Just talking about the encounter revealed a new part of their stories to Jacqueline, who said: “I didn’t I didn’t know you two met in Cairo; that was amazing.”
Then Percy received the news he hoped he would never hear.
“We went back up the line, and the next thing I knew was my mum had written to me saying that Freddie was missing,” he said.
Finding a white card with a thumbprint, Jacqueline read it and explained: “It’s a card that gives all the information about my dad and where he was held as a prisoner of war, finally in Lamsdorf, which is on the border of Germany and Poland.
“It gives details of the dates that he was captured, of his army number, his prisoner of war number… it’s even got his thumbprint there. Oh, that is amazing!”
That thumbprint made at Stalag 8b inspired Jacqueline to search for more answers in a Facebook group for relatives of prisoners of war.
Escaping in disguise
It was in that group that she was handed a second document, which showed her dad was previously held in Camp 70 on the east coast of Italy.
For Jacqueline, that shed light on another story that Fred had chosen to tell her.
“He said he’d escaped with a friend called Stephen. They escaped, and they disguised themselves as Italian fishermen.
“They had their ears pierced and were probably quite tanned from their time in Egypt, where he was, and they escaped.”
Despite his daring and disguised escape, Fred was eventually recaptured.
Dates on other documents suggest Fred may have taken part in the brutal Long March towards the end of the war, when prisoners were forced to leave the camps without provisions and walk across war-torn Europe during one of the harshest winters on record.
‘He lost eight stone’
Jacqueline’s mother, Sally, told her when Fred came home he had lost eight stone, which Percy estimated was half his cousin’s body weight.
Percy said it was common not to want to discuss the trauma of war decades ago, but told Jacqueline after Fred came back. “He was very quiet, and usually your dad was very bouncy and laughable; would have a good laugh, but that had all gone.”
Seeing her dad’s thumbprint helped Jacqueline understand Fred’s journey from the soldier he was to the father she knew.
“It answers a lot of questions now.

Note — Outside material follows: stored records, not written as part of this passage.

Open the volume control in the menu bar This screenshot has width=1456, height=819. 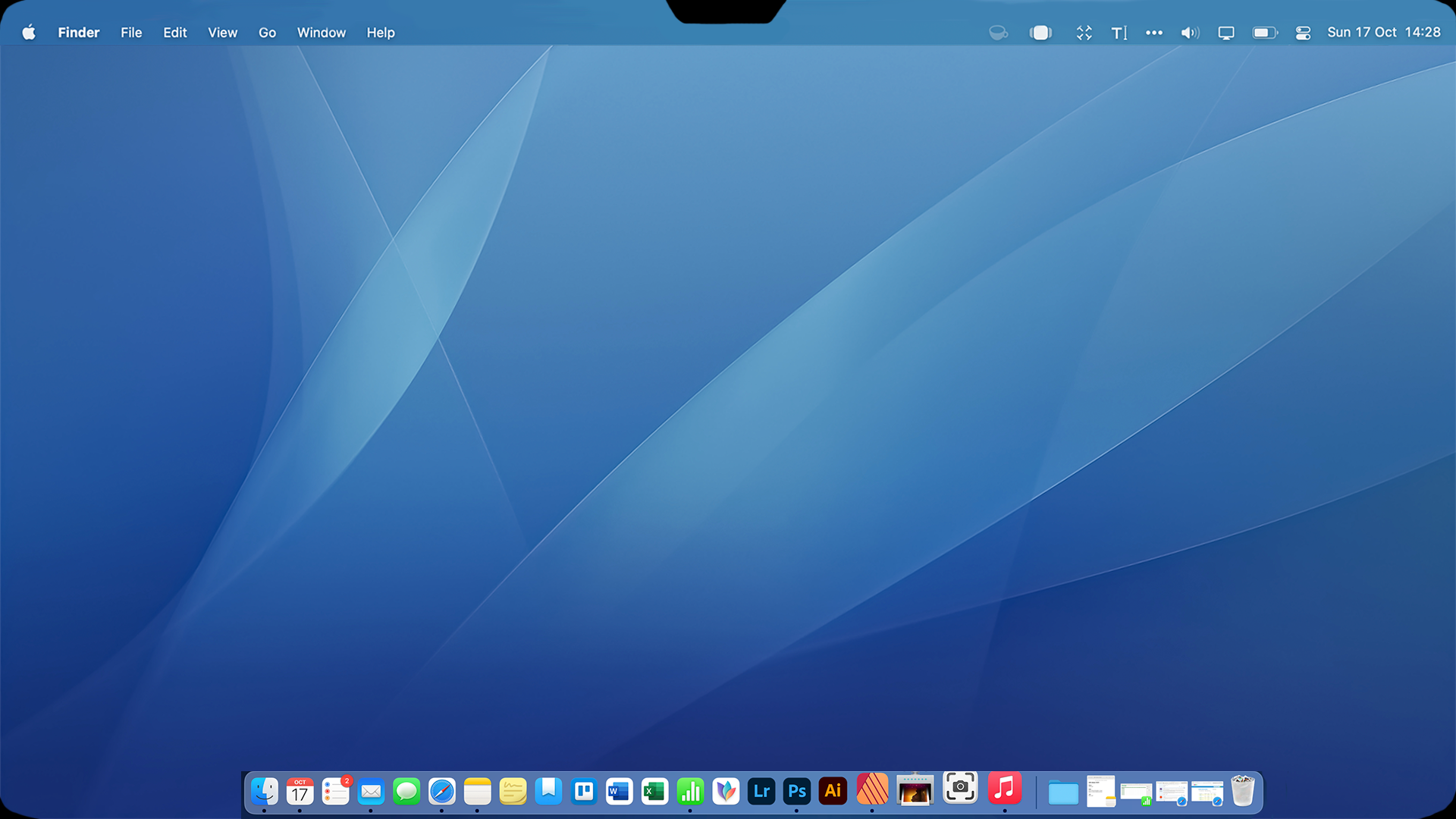(x=1190, y=33)
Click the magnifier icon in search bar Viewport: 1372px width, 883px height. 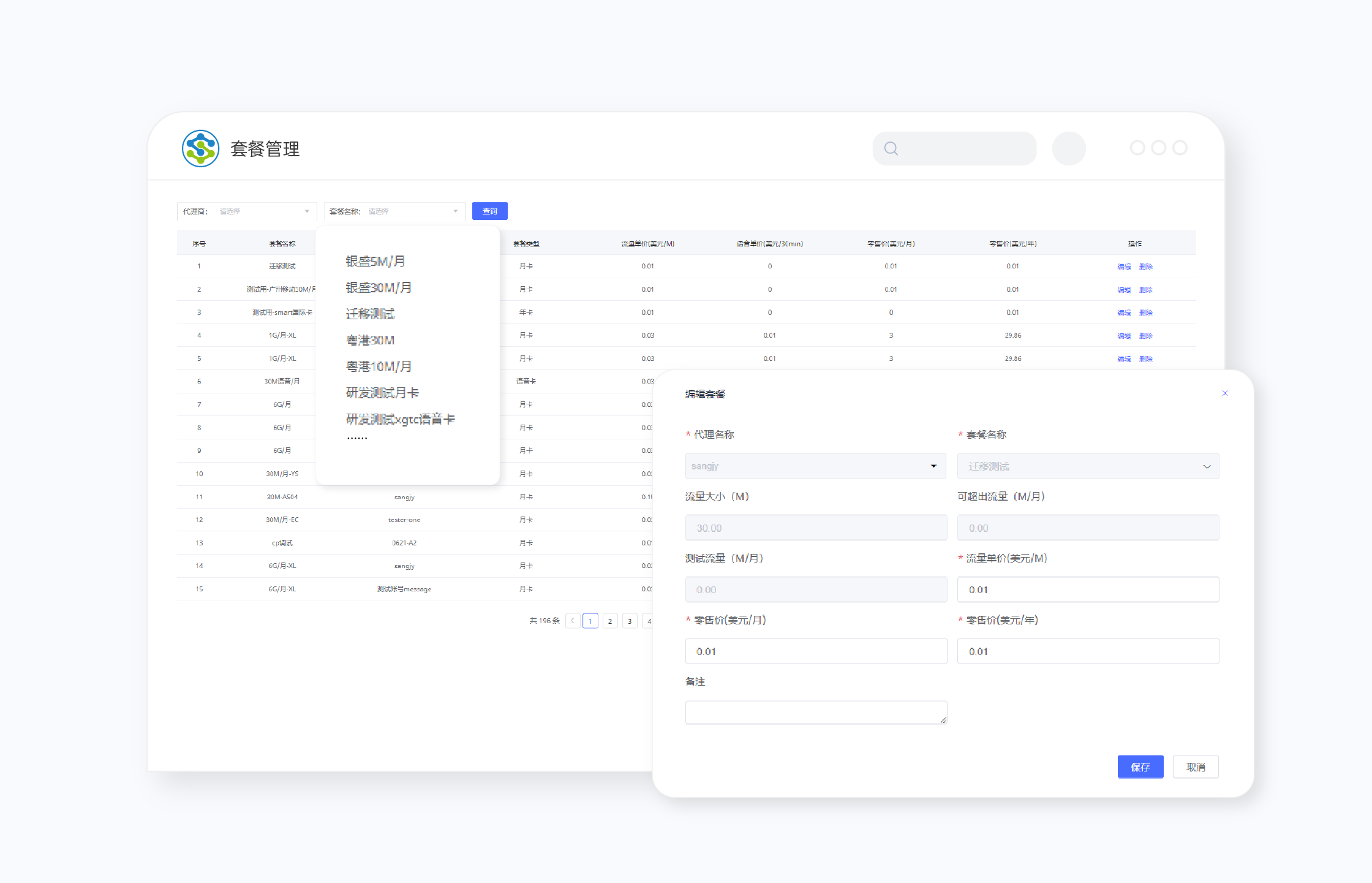[891, 148]
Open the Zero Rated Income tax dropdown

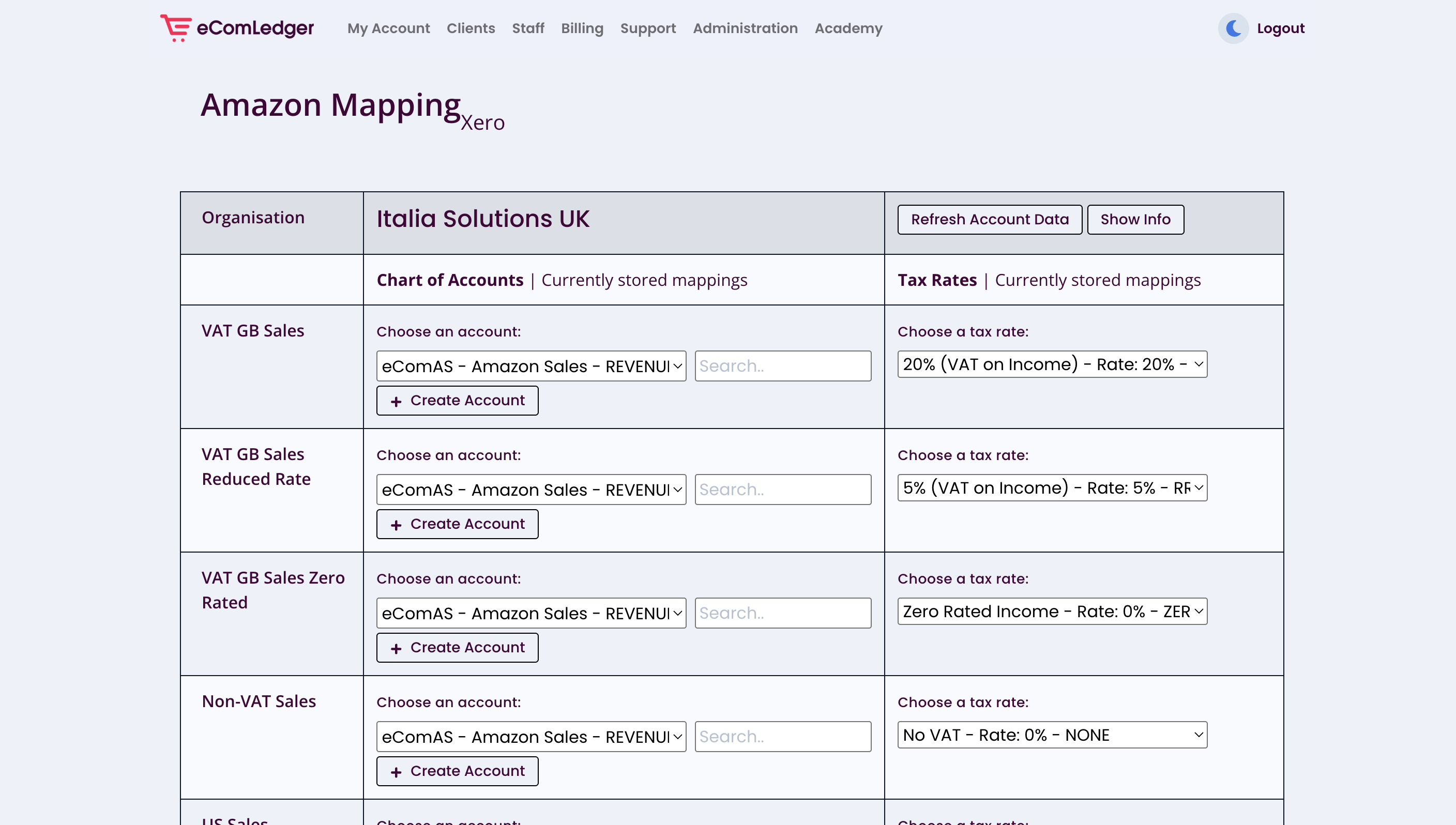pyautogui.click(x=1051, y=612)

He was fun and a barrel of laughs – that wasn’t the dad I knew,” she said.
“He was very solo. He drove for a long time in a lorry, and I think he was with his own thoughts a lot.”
Fred died in 1993, and the day Jacqueline and Percy visited the archives would have been his birthday.
Jacqueline said if her father was still alive, he would be “very proud of Percy, no doubt about it, the same as I am”, and proud that his own story was shared, too.
Percy added by sharing the stories of those who fought, “it keeps things alive doesn’t it… never forget, never forget them”.
Percy died peacefully at home on 16 October, weeks before his 105th birthday – but he and his cousin’s stories will live on.